But how close can the gap between majority/minority or privileged/oppressed ultimately be made?
Let me say that I'm about to write things I disagree with, but I honestly don't see closing the gap without adherence to paragraph three because of the conditions outlined in paragraphs one and two.
The answer that critical theory would give is that we could close the gap until we approach either a system of detente between the minority and majority, or, if one wants to get grandiose about it, an attempt at the amelioration of those huge gaps we see in law today. There's no doubt that the result of policies aimed at separating whites from blacks have caused such a disparity in economic and social status that even basic notions of fairness seem violated. I mean, when it's gotten to the point where there is such an underclass, and that underclass lags in every indicator possible that remedial efforts at equality seem so severe in implementation, it can be evidence of a majority having had beat up on a minority and leaving them really dispossessed, as American whites are argued to have done to American blacks.
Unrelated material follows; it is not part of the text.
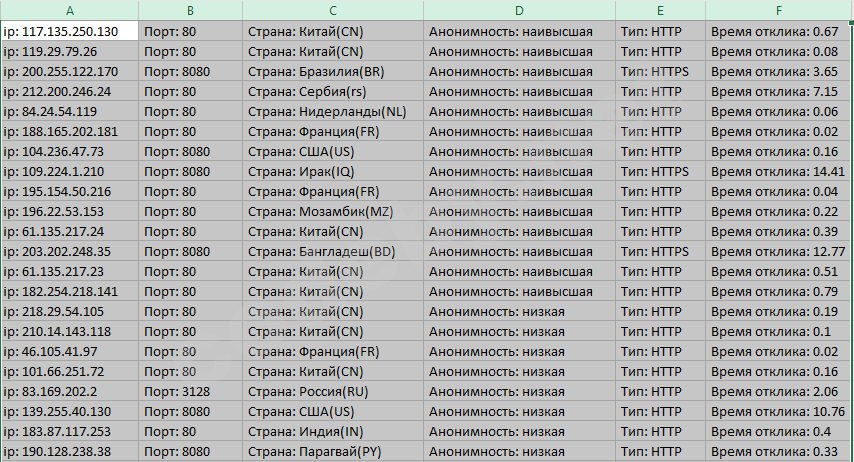Select cell with ip 190.128.238.38
Viewport: 854px width, 462px height.
(x=69, y=451)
The proof is the result, as it were.
As conservative and Enlightenment and liberal rights-minded as I am, one cannot help but look at the disparities as something that doesn't bespeak to a true taking, almost, a taking of property and status from a minority group simply at its expense and seemingly for merely the continued ends of the majority. It is here were critical theory and critical race theory sort of jumps off. It asks for a stop to the "carceral" state, the condition under which so many minorities are in prison or jailed. It asks for economic measures to help remedy the inequality that is the result of policies enacted deliberately at the behest of the majority against the minority in question, policies that left them wanting for basics such as equal opportunities for shelter and education, not to mention basics like real food and clean and drinkable water.
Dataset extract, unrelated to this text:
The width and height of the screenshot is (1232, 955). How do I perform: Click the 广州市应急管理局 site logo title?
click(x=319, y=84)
The question, I guess, is what can we expect people to tolerate for generations? Can we expect a former dominion over body and spirit in the form of slavery, unequal treatment and abject lack of political representation under Jim Crow, radically unequal opportunities for social status and educational pursuits until
Brown v. Board and the Civil Rights Act of 1964 to continue to manifest themselves without threat of systemic overthrow? I don't think we can. That leaves us with the unpleasant task of reintegration and the redress of prior wrongs in various forms, be it through social programs, educational outreach and achievement, and reparations on a grand scale. These things are difficult to imagine. Well-placed liberalism pays heed to equality and dignity as shibboleths, but it's really going to require some radical redistribution of property and the curtailing of the freedom of association and freedom from taxes most of us in the conservative/classical liberal tradition abhor. It will be a reevaluation of rights-based thinking, where rights to property and rights of association will have to be ceded to the state or the public for redistribution. In short, a real cluster.
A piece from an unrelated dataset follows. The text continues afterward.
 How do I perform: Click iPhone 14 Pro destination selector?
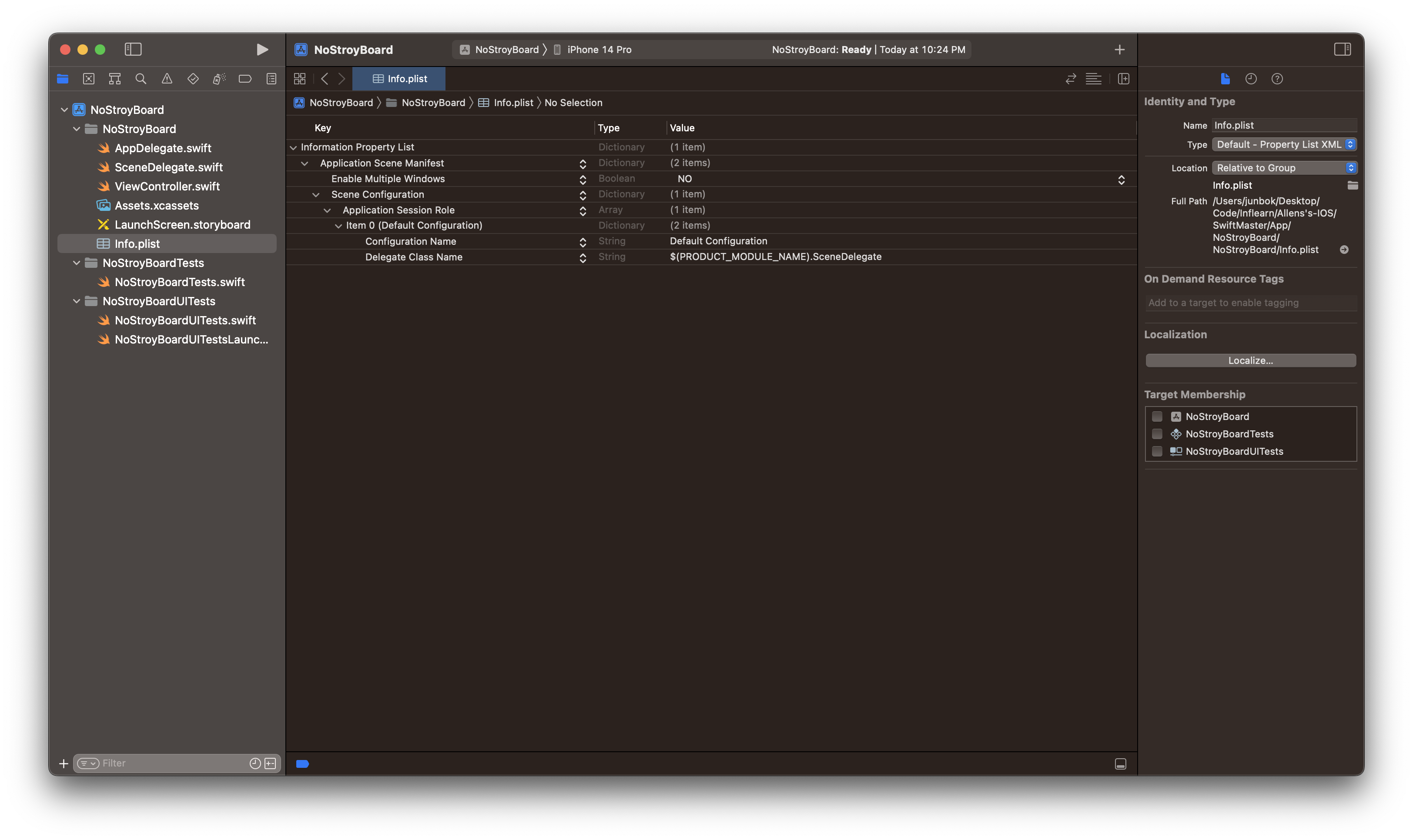pos(599,50)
Or, we can proceed apace and see our lives come to grinding halts nightly at the hint of violence by any authority towards the mobilized minority who are currently dispossessed. The disruptions right now have really just begun, it seems, considering the adoption of these methods and arguments made against the majority. The adoption of CRT and critical theory as means of criticizing the system have borne fruit. I don't expect them to stop. That is what the focus should be. How to stop something so anathema to liberal, rights-based governance. It might require drastic measures, but the system seems untenable in its current form of incidents, protests, and reverberations and shock. Amelioration by intrusion, or separation and detente, most likely hold the keys to the future.